What needs to be done —
Recast the data below as a JSON list of strings with one string per line, leaving out any blank lines.

Data items
[Start]

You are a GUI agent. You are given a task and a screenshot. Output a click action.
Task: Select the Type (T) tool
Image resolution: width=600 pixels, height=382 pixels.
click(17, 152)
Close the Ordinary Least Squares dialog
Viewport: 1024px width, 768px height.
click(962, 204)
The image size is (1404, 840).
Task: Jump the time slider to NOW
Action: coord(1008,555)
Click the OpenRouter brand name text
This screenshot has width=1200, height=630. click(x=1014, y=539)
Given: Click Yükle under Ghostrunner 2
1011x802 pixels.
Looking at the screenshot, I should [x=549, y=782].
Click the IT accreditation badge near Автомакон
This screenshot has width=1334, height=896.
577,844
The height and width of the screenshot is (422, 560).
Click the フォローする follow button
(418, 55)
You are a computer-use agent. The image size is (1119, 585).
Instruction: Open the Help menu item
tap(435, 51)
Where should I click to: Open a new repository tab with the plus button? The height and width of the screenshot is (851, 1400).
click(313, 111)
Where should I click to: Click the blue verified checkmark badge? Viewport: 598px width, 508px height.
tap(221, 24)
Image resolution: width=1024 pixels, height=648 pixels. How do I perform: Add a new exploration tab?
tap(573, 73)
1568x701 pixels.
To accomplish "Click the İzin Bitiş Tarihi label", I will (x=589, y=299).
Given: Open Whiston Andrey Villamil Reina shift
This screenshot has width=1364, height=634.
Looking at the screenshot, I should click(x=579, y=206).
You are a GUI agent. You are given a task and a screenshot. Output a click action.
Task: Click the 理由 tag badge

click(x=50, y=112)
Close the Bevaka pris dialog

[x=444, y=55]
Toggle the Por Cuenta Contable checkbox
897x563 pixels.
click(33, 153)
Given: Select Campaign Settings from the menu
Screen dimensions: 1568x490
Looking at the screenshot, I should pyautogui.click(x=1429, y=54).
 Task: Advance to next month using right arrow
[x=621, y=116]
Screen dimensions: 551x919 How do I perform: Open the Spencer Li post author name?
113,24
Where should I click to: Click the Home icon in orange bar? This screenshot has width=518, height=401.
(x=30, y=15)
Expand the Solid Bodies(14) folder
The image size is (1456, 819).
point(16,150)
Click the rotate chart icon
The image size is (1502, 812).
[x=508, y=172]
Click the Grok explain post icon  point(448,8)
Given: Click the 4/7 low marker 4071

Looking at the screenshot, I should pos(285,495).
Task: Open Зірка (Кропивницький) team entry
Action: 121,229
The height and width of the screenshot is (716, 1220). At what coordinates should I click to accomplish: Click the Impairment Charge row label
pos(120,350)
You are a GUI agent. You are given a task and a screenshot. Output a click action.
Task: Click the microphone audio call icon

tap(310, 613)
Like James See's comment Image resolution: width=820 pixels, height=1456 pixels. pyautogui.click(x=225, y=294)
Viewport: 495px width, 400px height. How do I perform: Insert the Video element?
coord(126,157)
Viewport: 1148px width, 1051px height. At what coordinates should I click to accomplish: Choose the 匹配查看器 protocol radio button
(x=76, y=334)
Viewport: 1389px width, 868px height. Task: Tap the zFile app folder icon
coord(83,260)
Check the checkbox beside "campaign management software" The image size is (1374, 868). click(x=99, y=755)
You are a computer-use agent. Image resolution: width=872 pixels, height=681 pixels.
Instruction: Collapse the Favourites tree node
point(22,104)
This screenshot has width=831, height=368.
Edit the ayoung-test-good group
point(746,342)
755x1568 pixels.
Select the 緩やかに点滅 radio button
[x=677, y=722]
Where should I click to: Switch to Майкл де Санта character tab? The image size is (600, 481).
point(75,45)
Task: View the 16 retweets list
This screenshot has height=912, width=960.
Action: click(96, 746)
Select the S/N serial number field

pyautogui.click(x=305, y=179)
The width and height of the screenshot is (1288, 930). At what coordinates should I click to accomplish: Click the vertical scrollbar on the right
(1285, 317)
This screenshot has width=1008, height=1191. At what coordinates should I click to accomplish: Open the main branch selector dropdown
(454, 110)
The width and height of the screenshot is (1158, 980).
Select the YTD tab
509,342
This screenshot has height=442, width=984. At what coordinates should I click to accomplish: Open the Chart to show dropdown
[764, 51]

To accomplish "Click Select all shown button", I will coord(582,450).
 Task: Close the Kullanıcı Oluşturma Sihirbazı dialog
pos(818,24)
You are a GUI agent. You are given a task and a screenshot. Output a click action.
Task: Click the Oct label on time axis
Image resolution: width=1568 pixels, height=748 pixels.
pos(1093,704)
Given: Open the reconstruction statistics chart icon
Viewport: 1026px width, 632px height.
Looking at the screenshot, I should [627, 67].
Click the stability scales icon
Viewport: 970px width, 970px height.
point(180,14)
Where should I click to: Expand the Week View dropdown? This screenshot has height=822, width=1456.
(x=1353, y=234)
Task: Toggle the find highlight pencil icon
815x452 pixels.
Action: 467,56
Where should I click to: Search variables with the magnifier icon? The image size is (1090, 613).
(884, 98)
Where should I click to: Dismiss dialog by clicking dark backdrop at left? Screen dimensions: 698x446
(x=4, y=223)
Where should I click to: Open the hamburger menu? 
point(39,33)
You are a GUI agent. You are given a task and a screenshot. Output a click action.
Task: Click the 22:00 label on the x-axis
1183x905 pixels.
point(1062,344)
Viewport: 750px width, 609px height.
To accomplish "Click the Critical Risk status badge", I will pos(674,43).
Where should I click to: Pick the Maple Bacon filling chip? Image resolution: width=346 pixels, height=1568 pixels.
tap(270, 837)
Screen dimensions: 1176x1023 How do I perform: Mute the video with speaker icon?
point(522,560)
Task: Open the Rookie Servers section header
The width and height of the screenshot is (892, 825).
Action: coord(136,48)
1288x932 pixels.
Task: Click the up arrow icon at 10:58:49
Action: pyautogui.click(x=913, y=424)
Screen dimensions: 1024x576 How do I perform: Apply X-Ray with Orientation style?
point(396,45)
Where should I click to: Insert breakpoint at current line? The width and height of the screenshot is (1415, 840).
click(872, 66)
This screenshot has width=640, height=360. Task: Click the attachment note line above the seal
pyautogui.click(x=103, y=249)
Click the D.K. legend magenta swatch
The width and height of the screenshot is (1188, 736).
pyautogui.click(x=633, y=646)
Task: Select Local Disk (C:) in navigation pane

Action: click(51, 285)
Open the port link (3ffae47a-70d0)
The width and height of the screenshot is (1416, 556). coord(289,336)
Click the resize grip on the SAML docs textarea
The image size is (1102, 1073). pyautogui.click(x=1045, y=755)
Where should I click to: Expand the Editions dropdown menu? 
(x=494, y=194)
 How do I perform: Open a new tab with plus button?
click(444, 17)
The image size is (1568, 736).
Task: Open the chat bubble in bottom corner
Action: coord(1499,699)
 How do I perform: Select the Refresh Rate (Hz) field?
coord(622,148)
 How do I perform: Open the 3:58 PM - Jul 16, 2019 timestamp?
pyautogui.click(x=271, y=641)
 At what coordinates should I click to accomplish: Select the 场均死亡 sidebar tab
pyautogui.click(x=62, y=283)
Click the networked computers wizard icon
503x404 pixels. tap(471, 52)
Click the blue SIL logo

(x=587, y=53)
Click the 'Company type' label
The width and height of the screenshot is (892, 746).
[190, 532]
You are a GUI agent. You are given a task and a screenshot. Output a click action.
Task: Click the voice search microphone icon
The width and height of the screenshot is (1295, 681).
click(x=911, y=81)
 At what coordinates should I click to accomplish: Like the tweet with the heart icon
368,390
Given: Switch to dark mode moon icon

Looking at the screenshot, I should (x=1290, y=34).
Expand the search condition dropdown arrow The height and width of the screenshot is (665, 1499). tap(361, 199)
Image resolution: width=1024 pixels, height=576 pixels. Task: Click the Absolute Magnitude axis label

[End]

Solution for this task —
[
  "You are a GUI agent. You are given a task and a screenshot. Output a click action.",
  "Task: Select the Type (T) tool",
  "Image resolution: width=600 pixels, height=382 pixels.",
  "click(17, 152)",
  "Close the Ordinary Least Squares dialog",
  "Viewport: 1024px width, 768px height.",
  "click(962, 204)",
  "The image size is (1404, 840).",
  "Task: Jump the time slider to NOW",
  "Action: coord(1008,555)",
  "Click the OpenRouter brand name text",
  "This screenshot has width=1200, height=630. click(x=1014, y=539)",
  "Given: Click Yükle under Ghostrunner 2",
  "1011x802 pixels.",
  "Looking at the screenshot, I should [x=549, y=782].",
  "Click the IT accreditation badge near Автомакон",
  "This screenshot has width=1334, height=896.",
  "577,844",
  "The height and width of the screenshot is (422, 560).",
  "Click the フォローする follow button",
  "(418, 55)",
  "You are a computer-use agent. The image size is (1119, 585).",
  "Instruction: Open the Help menu item",
  "tap(435, 51)",
  "Where should I click to: Open a new repository tab with the plus button? The height and width of the screenshot is (851, 1400).",
  "click(313, 111)",
  "Where should I click to: Click the blue verified checkmark badge? Viewport: 598px width, 508px height.",
  "tap(221, 24)",
  "Image resolution: width=1024 pixels, height=648 pixels. How do I perform: Add a new exploration tab?",
  "tap(573, 73)",
  "1568x701 pixels.",
  "To accomplish \"Click the İzin Bitiş Tarihi label\", I will (x=589, y=299).",
  "Given: Open Whiston Andrey Villamil Reina shift",
  "This screenshot has width=1364, height=634.",
  "Looking at the screenshot, I should click(x=579, y=206).",
  "You are a GUI agent. You are given a task and a screenshot. Output a click action.",
  "Task: Click the 理由 tag badge",
  "click(x=50, y=112)",
  "Close the Bevaka pris dialog",
  "[x=444, y=55]",
  "Toggle the Por Cuenta Contable checkbox",
  "897x563 pixels.",
  "click(33, 153)",
  "Given: Select Campaign Settings from the menu",
  "Screen dimensions: 1568x490",
  "Looking at the screenshot, I should pyautogui.click(x=1429, y=54).",
  " Task: Advance to next month using right arrow",
  "[x=621, y=116]",
  "Screen dimensions: 551x919 How do I perform: Open the Spencer Li post author name?",
  "113,24",
  "Where should I click to: Click the Home icon in orange bar? This screenshot has width=518, height=401.",
  "(x=30, y=15)",
  "Expand the Solid Bodies(14) folder",
  "The image size is (1456, 819).",
  "point(16,150)",
  "Click the rotate chart icon",
  "The image size is (1502, 812).",
  "[x=508, y=172]",
  "Click the Grok explain post icon  point(448,8)",
  "Given: Click the 4/7 low marker 4071",
  "Looking at the screenshot, I should pos(285,495).",
  "Task: Open Зірка (Кропивницький) team entry",
  "Action: 121,229",
  "The height and width of the screenshot is (716, 1220). At what coordinates should I click to accomplish: Click the Impairment Charge row label",
  "pos(120,350)",
  "You are a GUI agent. You are given a task and a screenshot. Output a click action.",
  "Task: Click the microphone audio call icon",
  "tap(310, 613)",
  "Like James See's comment Image resolution: width=820 pixels, height=1456 pixels. pyautogui.click(x=225, y=294)",
  "Viewport: 495px width, 400px height. How do I perform: Insert the Video element?",
  "coord(126,157)",
  "Viewport: 1148px width, 1051px height. At what coordinates should I click to accomplish: Choose the 匹配查看器 protocol radio button",
  "(x=76, y=334)",
  "Viewport: 1389px width, 868px height. Task: Tap the zFile app folder icon",
  "coord(83,260)",
  "Check the checkbox beside \"campaign management software\" The image size is (1374, 868). click(x=99, y=755)",
  "You are a computer-use agent. Image resolution: width=872 pixels, height=681 pixels.",
  "Instruction: Collapse the Favourites tree node",
  "point(22,104)",
  "This screenshot has width=831, height=368.",
  "Edit the ayoung-test-good group",
  "point(746,342)",
  "755x1568 pixels.",
  "Select the 緩やかに点滅 radio button",
  "[x=677, y=722]",
  "Where should I click to: Switch to Майкл де Санта character tab? The image size is (600, 481).",
  "point(75,45)",
  "Task: View the 16 retweets list",
  "This screenshot has height=912, width=960.",
  "Action: click(96, 746)",
  "Select the S/N serial number field",
  "pyautogui.click(x=305, y=179)",
  "The width and height of the screenshot is (1288, 930). At what coordinates should I click to accomplish: Click the vertical scrollbar on the right",
  "(1285, 317)",
  "This screenshot has width=1008, height=1191. At what coordinates should I click to accomplish: Open the main branch selector dropdown",
  "(454, 110)",
  "The width and height of the screenshot is (1158, 980).",
  "Select the YTD tab",
  "509,342",
  "This screenshot has height=442, width=984. At what coordinates should I click to accomplish: Open the Chart to show dropdown",
  "[764, 51]",
  "To accomplish \"Click Select all shown button\", I will coord(582,450).",
  " Task: Close the Kullanıcı Oluşturma Sihirbazı dialog",
  "pos(818,24)",
  "You are a GUI agent. You are given a task and a screenshot. Output a click action.",
  "Task: Click the Oct label on time axis",
  "Image resolution: width=1568 pixels, height=748 pixels.",
  "pos(1093,704)",
  "Given: Open the reconstruction statistics chart icon",
  "Viewport: 1026px width, 632px height.",
  "Looking at the screenshot, I should [627, 67].",
  "Click the stability scales icon",
  "Viewport: 970px width, 970px height.",
  "point(180,14)",
  "Where should I click to: Expand the Week View dropdown? This screenshot has height=822, width=1456.",
  "(x=1353, y=234)",
  "Task: Toggle the find highlight pencil icon",
  "815x452 pixels.",
  "Action: 467,56",
  "Where should I click to: Search variables with the magnifier icon? The image size is (1090, 613).",
  "(884, 98)",
  "Where should I click to: Dismiss dialog by clicking dark backdrop at left? Screen dimensions: 698x446",
  "(x=4, y=223)",
  "Where should I click to: Open the hamburger menu? ",
  "point(39,33)",
  "You are a GUI agent. You are given a task and a screenshot. Output a click action.",
  "Task: Click the 22:00 label on the x-axis",
  "1183x905 pixels.",
  "point(1062,344)",
  "Viewport: 750px width, 609px height.",
  "To accomplish \"Click the Critical Risk status badge\", I will pos(674,43).",
  "Where should I click to: Pick the Maple Bacon filling chip? Image resolution: width=346 pixels, height=1568 pixels.",
  "tap(270, 837)",
  "Screen dimensions: 1176x1023 How do I perform: Mute the video with speaker icon?",
  "point(522,560)",
  "Task: Open the Rookie Servers section header",
  "The width and height of the screenshot is (892, 825).",
  "Action: coord(136,48)",
  "1288x932 pixels.",
  "Task: Click the up arrow icon at 10:58:49",
  "Action: pyautogui.click(x=913, y=424)",
  "Screen dimensions: 1024x576 How do I perform: Apply X-Ray with Orientation style?",
  "point(396,45)",
  "Where should I click to: Insert breakpoint at current line? The width and height of the screenshot is (1415, 840).",
  "click(872, 66)",
  "This screenshot has width=640, height=360. Task: Click the attachment note line above the seal",
  "pyautogui.click(x=103, y=249)",
  "Click the D.K. legend magenta swatch",
  "The width and height of the screenshot is (1188, 736).",
  "pyautogui.click(x=633, y=646)",
  "Task: Select Local Disk (C:) in navigation pane",
  "Action: click(51, 285)",
  "Open the port link (3ffae47a-70d0)",
  "The width and height of the screenshot is (1416, 556). coord(289,336)",
  "Click the resize grip on the SAML docs textarea",
  "The image size is (1102, 1073). pyautogui.click(x=1045, y=755)",
  "Where should I click to: Expand the Editions dropdown menu? ",
  "(x=494, y=194)",
  " How do I perform: Open a new tab with plus button?",
  "click(444, 17)",
  "The image size is (1568, 736).",
  "Task: Open the chat bubble in bottom corner",
  "Action: coord(1499,699)",
  " How do I perform: Select the Refresh Rate (Hz) field?",
  "coord(622,148)",
  " How do I perform: Open the 3:58 PM - Jul 16, 2019 timestamp?",
  "pyautogui.click(x=271, y=641)",
  " At what coordinates should I click to accomplish: Select the 场均死亡 sidebar tab",
  "pyautogui.click(x=62, y=283)",
  "Click the networked computers wizard icon",
  "503x404 pixels. tap(471, 52)",
  "Click the blue SIL logo",
  "(x=587, y=53)",
  "Click the 'Company type' label",
  "The width and height of the screenshot is (892, 746).",
  "[190, 532]",
  "You are a GUI agent. You are given a task and a screenshot. Output a click action.",
  "Task: Click the voice search microphone icon",
  "The width and height of the screenshot is (1295, 681).",
  "click(x=911, y=81)",
  " At what coordinates should I click to accomplish: Like the tweet with the heart icon",
  "368,390",
  "Given: Switch to dark mode moon icon",
  "Looking at the screenshot, I should (x=1290, y=34).",
  "Expand the search condition dropdown arrow The height and width of the screenshot is (665, 1499). tap(361, 199)",
  "Image resolution: width=1024 pixels, height=576 pixels. Task: Click the Absolute Magnitude axis label"
]